Sorry for the light posting. Blogger was bloggered.
Culture War Surrender
by digby
Lawrence Kudlow has apparently written some stupid rehash of every Clinton scandal that is, as they all were, completely full of shit. Media Matters has set the record straight here if you want the details.
But really. The country (with the exception of professional Clenis stalker, Chris Matthews) has left this stuff far behind. They know that the taxpayers spent more than $70 million and came up with exactly zilch on every single one of those charges. They know that the press went inexplicably mad for a period and they have moved on, even if the Republicans are hitching their pathetic wagons to limp hopes of a reprise of interest in Clinton's personal life. After the Starr Report, we found out far more than anyone ever wanted to know about that, and yet Bill Clinton had a 60% approval rating when he left office and remains incredibly popular today.
But here's a bit of a puzzle:
In the Republican race, former New York mayor Rudolph W. Giuliani, who recently made clear his intentions to seek the presidency, has expanded his lead over Sen. John McCain of Arizona. Giuliani holds a 2 to 1 advantage over McCain among Republicans, according to the poll, more than tripling his margin of a month ago.
The principal reason was a shift among white evangelical Protestants, who now clearly favor Giuliani over McCain.
Odd, don't you think, considering these people are the ones who were so horrified by Bill Clinton's affair. Evidently, this is just fine and dandy, however:
“It would be one thing if Giuliani could say, ‘I’m a strong social conservative in my private life’, but he can’t even say that,” said Ramesh Ponnuru, a conservative commentator and author of The Party of Death, an attack on social liberalism. “It’s not just the fact of his multiple marriages, it is the way the Hanover marriage melted down. It was operatic.”
When Giuliani met Hanover on a blind date in the early 1980s, his first marriage to Regina, his second cousin, was already over. Hanover, who went on to appear in the television series Ally McBeal, was a glamorous soulmate who seemed to enjoy the spotlight as much as he did.
They had two children, Andrew, 21, and Caroline, 17, but in 1996 Hanover stopped calling herself by his last name and a year later Vanity Fair magazine said that he was having an “intimate relationship” with a senior member of his staff.

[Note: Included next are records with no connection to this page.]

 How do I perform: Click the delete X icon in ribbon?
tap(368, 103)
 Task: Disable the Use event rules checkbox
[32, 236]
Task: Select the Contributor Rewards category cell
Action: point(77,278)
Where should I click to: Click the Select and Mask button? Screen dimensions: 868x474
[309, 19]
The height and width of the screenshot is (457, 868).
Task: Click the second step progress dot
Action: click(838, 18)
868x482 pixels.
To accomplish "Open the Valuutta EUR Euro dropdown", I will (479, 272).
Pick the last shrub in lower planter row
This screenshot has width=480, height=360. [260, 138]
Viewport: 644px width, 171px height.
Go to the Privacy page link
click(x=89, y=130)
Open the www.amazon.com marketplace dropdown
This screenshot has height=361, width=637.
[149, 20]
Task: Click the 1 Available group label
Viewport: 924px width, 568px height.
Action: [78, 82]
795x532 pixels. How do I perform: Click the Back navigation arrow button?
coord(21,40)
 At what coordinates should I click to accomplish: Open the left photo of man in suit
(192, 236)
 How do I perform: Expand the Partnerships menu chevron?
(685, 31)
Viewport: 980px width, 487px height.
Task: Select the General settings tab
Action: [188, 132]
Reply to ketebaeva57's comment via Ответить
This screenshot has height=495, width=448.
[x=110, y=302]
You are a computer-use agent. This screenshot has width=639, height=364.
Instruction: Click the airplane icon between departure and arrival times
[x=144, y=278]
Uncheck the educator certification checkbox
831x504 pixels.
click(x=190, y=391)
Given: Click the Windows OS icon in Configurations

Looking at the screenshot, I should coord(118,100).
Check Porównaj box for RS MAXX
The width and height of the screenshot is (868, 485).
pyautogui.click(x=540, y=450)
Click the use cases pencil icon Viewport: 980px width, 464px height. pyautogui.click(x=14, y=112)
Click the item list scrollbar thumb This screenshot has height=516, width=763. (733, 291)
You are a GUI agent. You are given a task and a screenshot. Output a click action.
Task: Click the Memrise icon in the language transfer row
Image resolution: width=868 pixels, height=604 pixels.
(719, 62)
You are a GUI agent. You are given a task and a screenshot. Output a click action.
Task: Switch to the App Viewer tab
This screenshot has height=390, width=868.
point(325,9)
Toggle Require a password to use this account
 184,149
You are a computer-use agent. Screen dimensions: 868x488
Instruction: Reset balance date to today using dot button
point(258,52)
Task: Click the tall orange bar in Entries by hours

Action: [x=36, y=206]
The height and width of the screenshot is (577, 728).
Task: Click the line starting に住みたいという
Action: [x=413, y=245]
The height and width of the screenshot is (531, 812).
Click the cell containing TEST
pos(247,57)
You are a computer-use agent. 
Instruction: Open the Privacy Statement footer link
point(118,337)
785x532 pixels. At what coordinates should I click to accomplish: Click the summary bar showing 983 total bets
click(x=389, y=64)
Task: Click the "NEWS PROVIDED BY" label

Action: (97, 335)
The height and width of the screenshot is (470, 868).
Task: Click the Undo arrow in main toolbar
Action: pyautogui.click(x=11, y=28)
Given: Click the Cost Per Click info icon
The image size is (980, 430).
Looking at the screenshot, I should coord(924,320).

In 2000, without telling Hanover first, Giuliani announced at a press conference that he was separating from her. She retaliated by accusing him of being unfaithful with the employee, but he was already with Nathan.
Maggie Gallagher, a family values campaigner, was outraged by Giuliani’s “scummy” performance, accusing him of making Bill Clinton “look good as a husband and father”.
New Yorkers learnt during the divorce case that their cancer- afflicted mayor was temporarily impotent and Hanover demanded a huge settlement, including £760 a month to care for Goalie, the family’s golden retriever.
Felder struck back, accusing Hanover of being an “uncaring mother” who was “howling like a stuck pig”.
In the end Giuliani, who was beginning to earn big consultancy fees after September 11, agreed to a settlement of $6.8m to avoid the full horror of a court case.
Hanover has married Ed Oster, her university sweetheart, and written a book, My Boyfriend’s Back, about rekindling an old romance. Even if she stays mum, there is enough in the public domain to rattle conservatives. Yet however vicious the personal attacks on Giuliani, they are unlikely to dent his reputation for competence. He did, after all, handle the September 11 attacks while bunking with gay friends in the midst of an affair and a divorce battle.
The Freepers are more concerned about the marriage to the second cousin than the adultery, divorce and cross-dressing, which I find surprising. They seem like the types to be quite tolerant of in-breeding.
I agree that he didn't fall apart on 9/11 the way George W. Bush did (although his overall competence on that day has been highly overrated.) And I can't help but happy that his newfound conservative evangelical fans aren't offended that their favorite politician isn't afraid to be himself.
But let's be honest here. Lawrence Kudlow and Chris Matthews can drool and grunt all they want about Bill Clinton's phantom mistress, but if Rudy Giuliani becomes the GOP nominee it means the culture wars are as fake as William Shatner's hair. Once people realize that, perhaps we can stop talking about how so many people are allegedly against choice, gay rights and other progressive values in this country. Clearly, they don't care much about any of that, nor do they care about Lieberman's nonsense about setting a good example for the children. The Christian Right supporting Rudy Giuliani proves that the culture war is nothing but a GOP scam and we can stop obsessively worrying about offending these people with our godless, fancy-pants, big-city ways.
Good for Rudy Giuliani for(inadvertantly) pulling back the curtain on this hoax.